Image Credit: Steven L.
Not So Sweet: Lethal Sugar Substitute, Caution
Of the many common sugar substitutes, Xylitol appears to be the only one dangerous and potentially lethal to dogs; it is a more potent toxin to dogs than chocolate, yet many owners are unaware of the serious risk xylitol ingestion poses to their dog. Though not toxic to humans, a dog experiences severe illness often occurring within the first half hour following ingestion. It should not take your dog long to express symptoms of illness, so you should act fast once you suspect that they’re ill. Read More >
Image Credit: Facebook Fan Stephen M & Gus
Not All Mites Are Created Equal
Demodicosis is a condition that occurs when the normally self-limiting population of demodex
mites on a dog goes rogue. They are microscopic parasitic mites that inhabit hair follicles, oil
glands, and skin. Demodex mites are non-contagious, host-specific, and are a normal skin
inhabitant of dogs. Demodex mites are NOT Sarcoptes mites (which cause very itchy and
contagious sarcoptic mange).
Dogs of any age can have demodicosis. Young dogs most often get a transient overgrowth of
mites that is localized to a few spots on the face or legs (see below: localized demodicosis). With
a healthy immune response, the majority of these cases will resolve without treatment.
Occasionally demodicosis completely takes the skin of its host hostage (see below: generalized
demodicosis); it spreads to encompass very large areas of skin resulting in massive hair loss
and other complications. The hair loss can cause quite an issue for homeowners to clean, as
well as keep control of the interior air quality due to the extreme hair loss.
If your dog has been experiencing some hair loss you might want to read resources similar to this awesome doggy blog
for dog hair cleaning tips and tricks, and more! Demodicosis occurs sporadically in young dogs but
accounts for the majority of the adult cases of demodicosis. The demodex life cycle is completed
on the dog host. Dogs are infected with mites from their mother while nursing during the first
week of life and will have mites throughout their lifetime (in low numbers). Read More >
Image Credit: Centers For Disease Control and Prevention/Wikimedia
Intestinal Worms: The Basics
Parasites are like pirates . . . they will commandeer your pet like pirates take over a ship. You cannot always see parasites but that doesn’t mean they do not exist!
Parasites have evolved to leech nutrition from their host while simultaneously trying to evade detection and death by the host. Intestinal worms are a common health concern for many species, canines included. The most common intestinal worms in dogs are: hookworms, roundworms, whipworms, and tapeworms. Read More >
Keep an eye out for injury
A keen sense of sight is a necessary attribute in sporting dogs. Eye injuries can occur during outdoor training and hunting activities, and dogs with pre-existing eye defects or deformations may be more susceptible. Certain facial anatomy in different breeds of dogs can also contribute or make some dogs more susceptible to injury.
Read More >
Summer’s Silent Killer: Canine Heat Stroke
Summer heat and strenuous exercise can be a deadly combination for sporting dogs, regardless of their overall health and weight status. Dogs cannot sweat other then through the foot pads, so their ability to regulate body temperature in warm environments is difficult.
Read More >
Mud River is proud to announce that they have partnered with Dr. B to share veterinary tips on social media. Be sure to follow Mud River on social media to hear the latest tips from Dr. B.

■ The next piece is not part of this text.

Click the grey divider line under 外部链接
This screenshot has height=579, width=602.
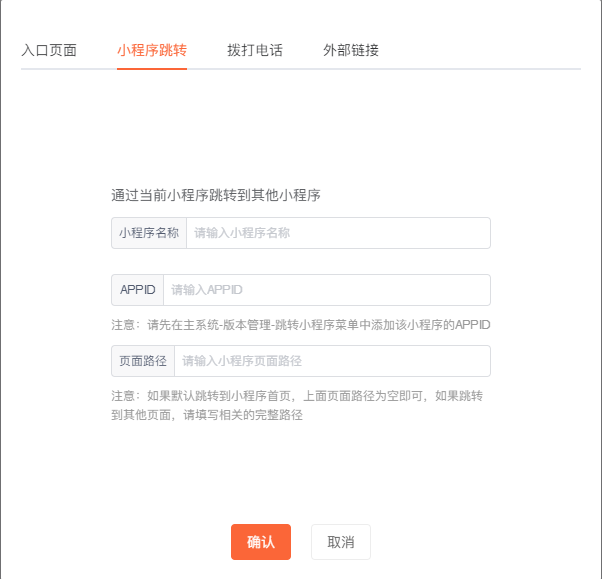pos(351,69)
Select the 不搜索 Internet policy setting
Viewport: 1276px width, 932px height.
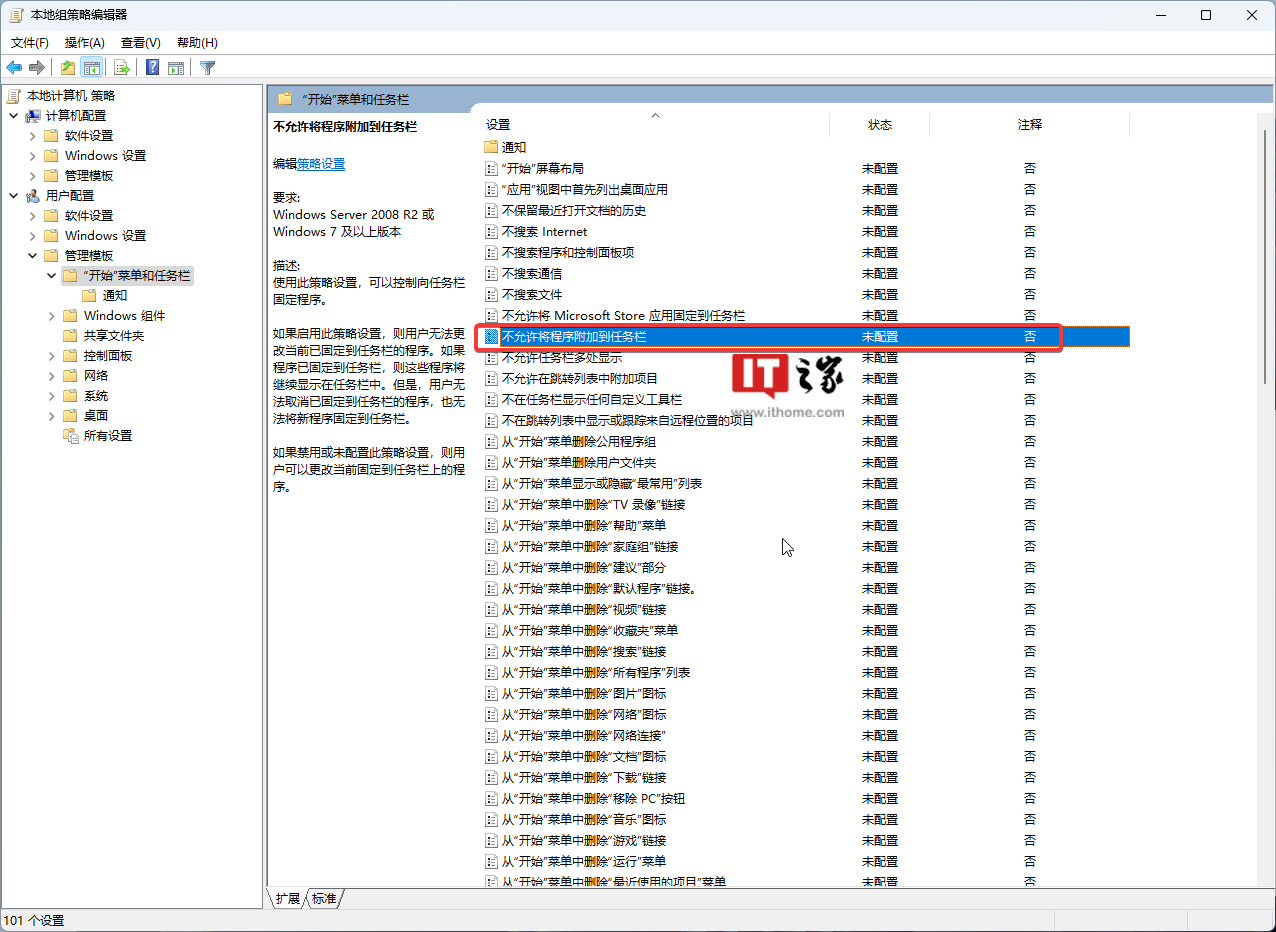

With every passing year, social media is continuously growing and making improvements to its platforms. Why? To get more industry professionals like Dr. B to join of course. Facebook, Twitter, and Instagram are great starting points for people who are new to this idea to begin building their profile. Some people even decide to use an instagram growth service, like the one you can find at Nitreo, if they want to grow their audience and reach out to more followers. And when your niche is helping your favorite fur animals to stay healthy, or to diagnose a problem, doing so on social media could help you to get an answer quicker.
As well as looking for important advice, social media can also be used to follow the journeys of people who inspire us, and if you dream of having a career in Veterinary Medicine, then following Dr. B in her own working life could help to give you the inspiration you need to make the leap yourself. So, what are you waiting for? Join social media now.
Amanda Burow, D.V.M. (Dr. B), is a graduate of Iowa State University’s College of Veterinary Medicine. Dr. Burow’s patient list includes hunting dogs of all varieties, as well as several field trial dogs and full time sporting guide dogs. In addition to practicing general veterinary medicine, she has special interest in the areas of preventive care, emergency medicine, and dermatology. In her spare time, she enjoys being outdoors and on the lake, staying active, reading, and spending time with family and friends.